[Text section]:

But my publicist assured me the journalist was sensible so I gave her quite a bit of my time and I’m not sorry. You can read the piece here. I was glad to see the article included interviews with other authors including Kim Davids Mandar who edited In | Appropriate, an excellent collection of interviews all about this subject. If I was the head of an MFA program, I would make the book required reading.

This Fall I’ve run two online workshops on “Writing Who You Don’t Know.” The first was for a small group in Alberta and the second for about 70 writers from all over the place including the US and the UK. The turnout at the second workshop was shocking, especially given it was Saturday morning and a number of west coast heroes rose before dawn to Zoom in. But then again, maybe it’s not so surprising. This is difficult work, tricky to pull off. Traditional how-to manuals offer no guidance, too little attention is paid to the subject in classes, and the homogeneity of the industry ensures there’s no sober second thought. Then some poorly written, trope-infested book comes out, the Internet pounces, and all the fragile snowflakes whine about how they will never again win a Booker just because they are straight white men (oh, for a mute button).

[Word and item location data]
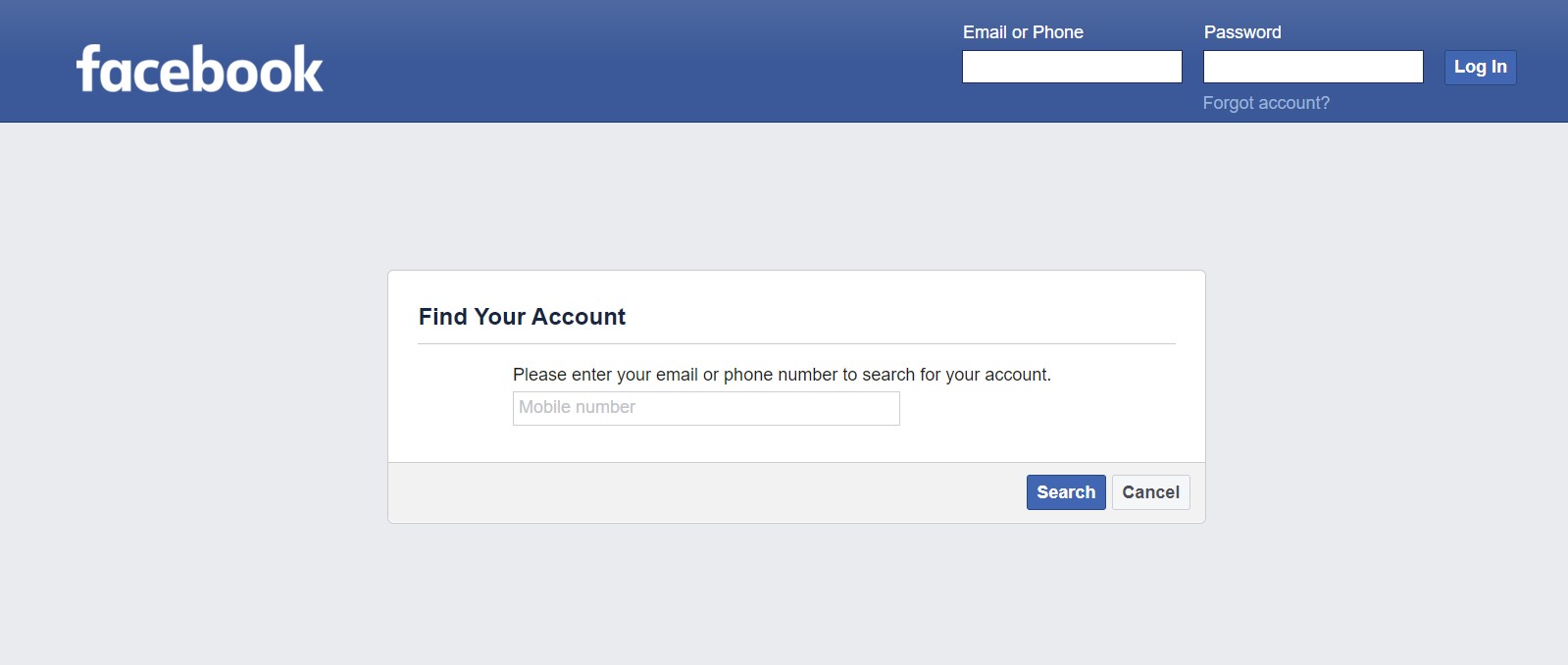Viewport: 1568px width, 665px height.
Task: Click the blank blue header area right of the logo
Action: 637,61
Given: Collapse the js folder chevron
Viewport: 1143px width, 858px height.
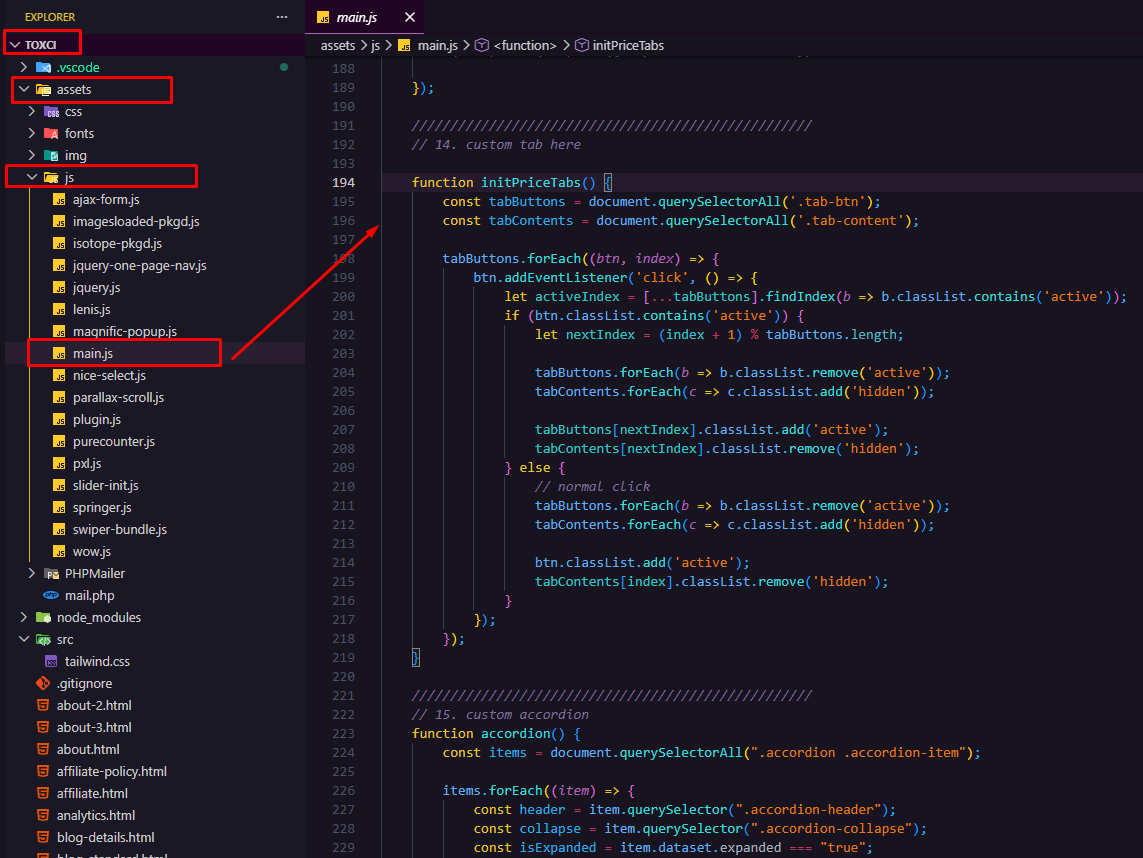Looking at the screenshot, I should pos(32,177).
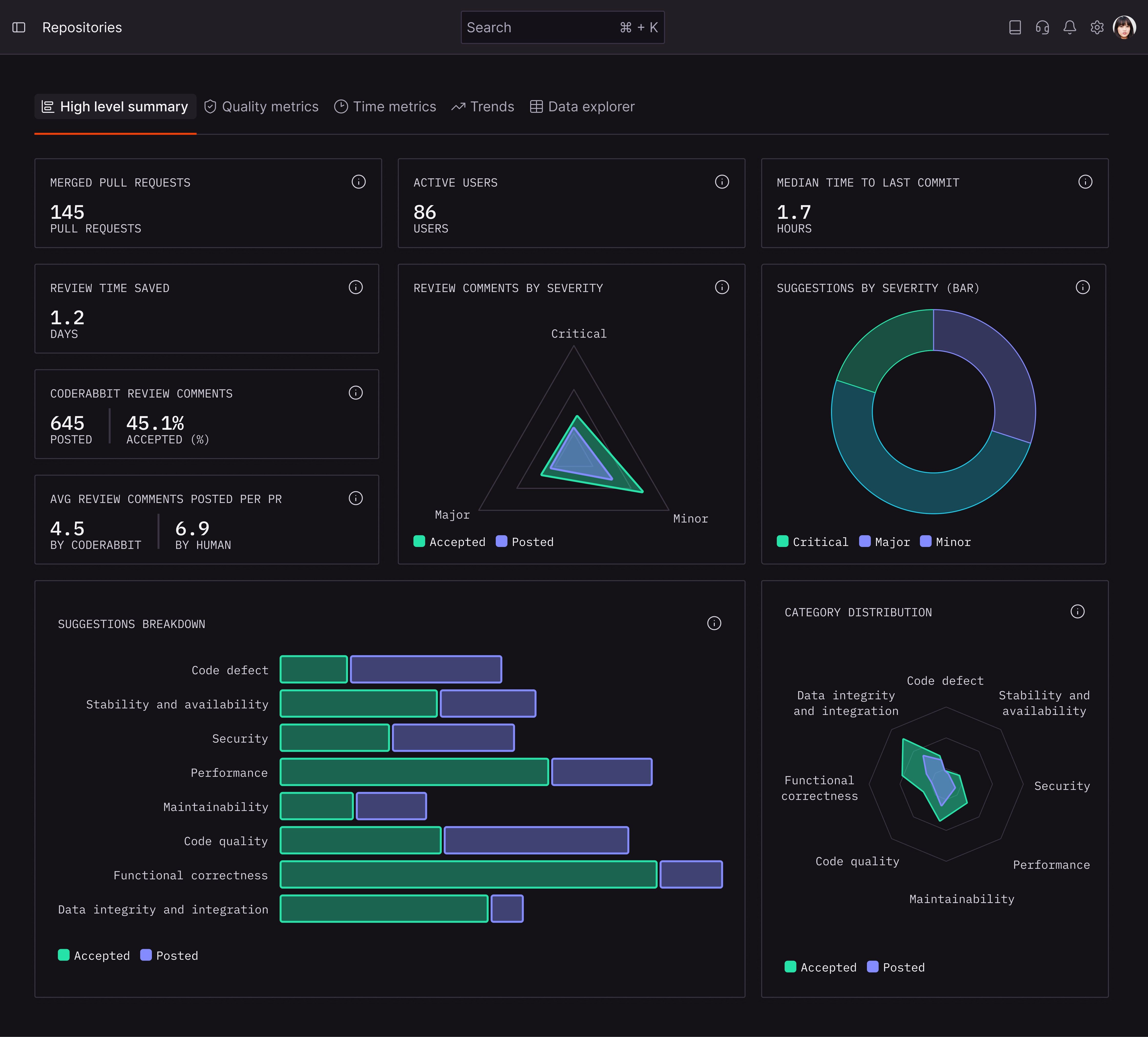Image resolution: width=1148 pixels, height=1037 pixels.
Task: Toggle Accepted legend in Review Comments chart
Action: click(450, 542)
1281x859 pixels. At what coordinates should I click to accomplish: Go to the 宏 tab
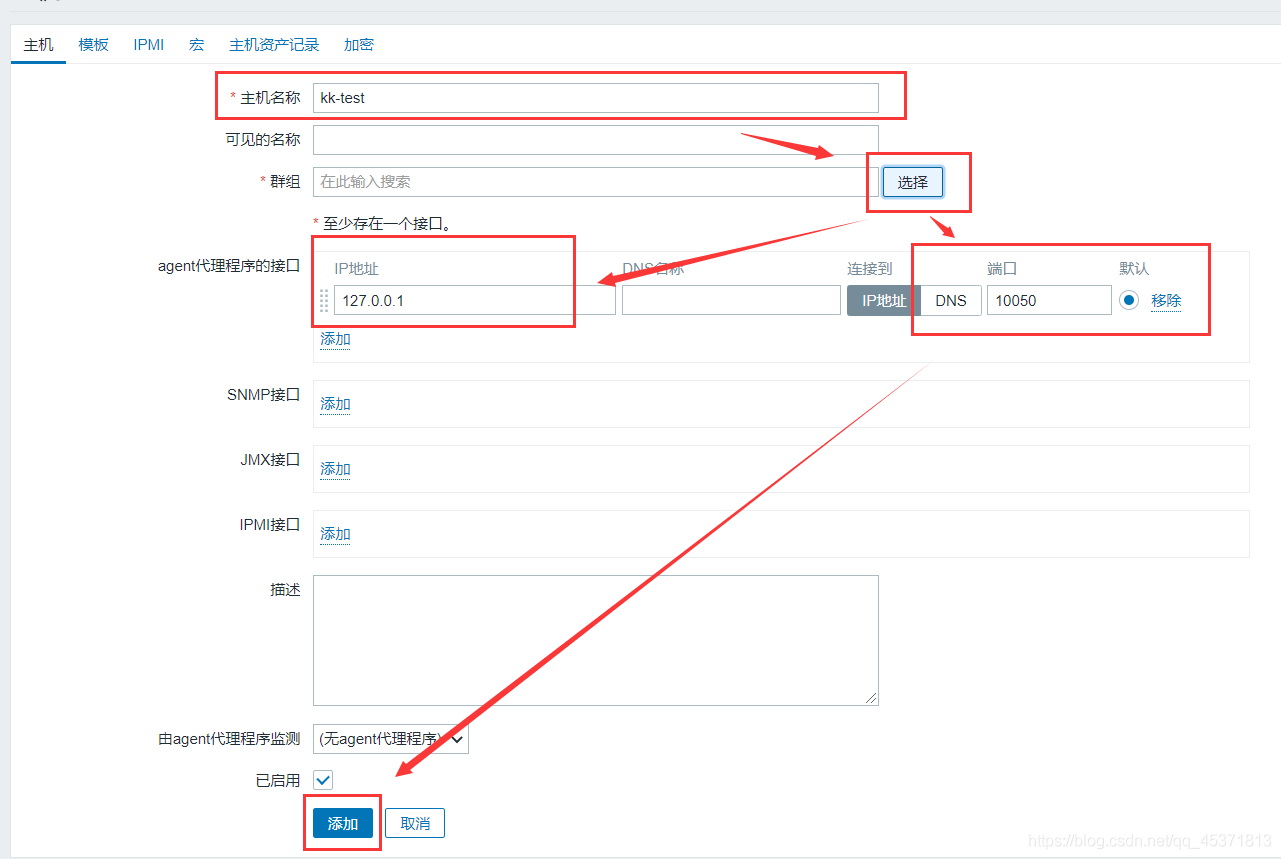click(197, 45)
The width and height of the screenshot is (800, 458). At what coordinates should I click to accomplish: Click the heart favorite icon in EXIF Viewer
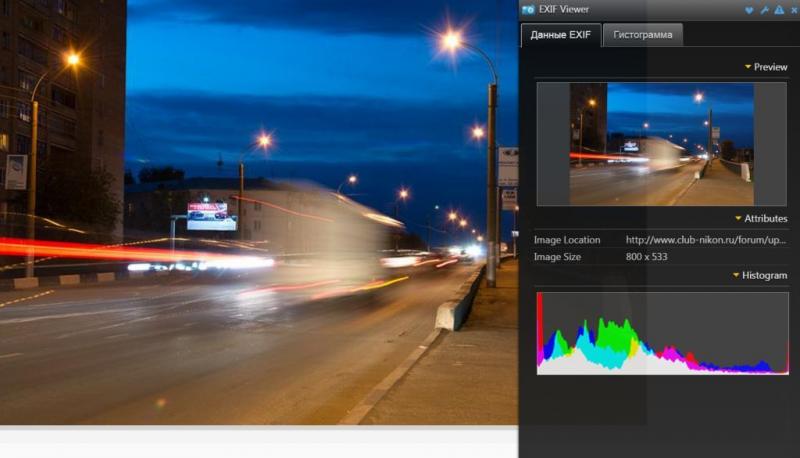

[Instructions for the task]: Please retype the text on writing workshops in full, word for word. These records were drawn from a separate source.

[Solution below]:
But my publicist assured me the journalist was sensible so I gave her quite a bit of my time and I’m not sorry. You can read the piece here. I was glad to see the article included interviews with other authors including Kim Davids Mandar who edited In | Appropriate, an excellent collection of interviews all about this subject. If I was the head of an MFA program, I would make the book required reading.

This Fall I’ve run two online workshops on “Writing Who You Don’t Know.” The first was for a small group in Alberta and the second for about 70 writers from all over the place including the US and the UK. The turnout at the second workshop was shocking, especially given it was Saturday morning and a number of west coast heroes rose before dawn to Zoom in. But then again, maybe it’s not so surprising. This is difficult work, tricky to pull off. Traditional how-to manuals offer no guidance, too little attention is paid to the subject in classes, and the homogeneity of the industry ensures there’s no sober second thought. Then some poorly written, trope-infested book comes out, the Internet pounces, and all the fragile snowflakes whine about how they will never again win a Booker just because they are straight white men (oh, for a mute button).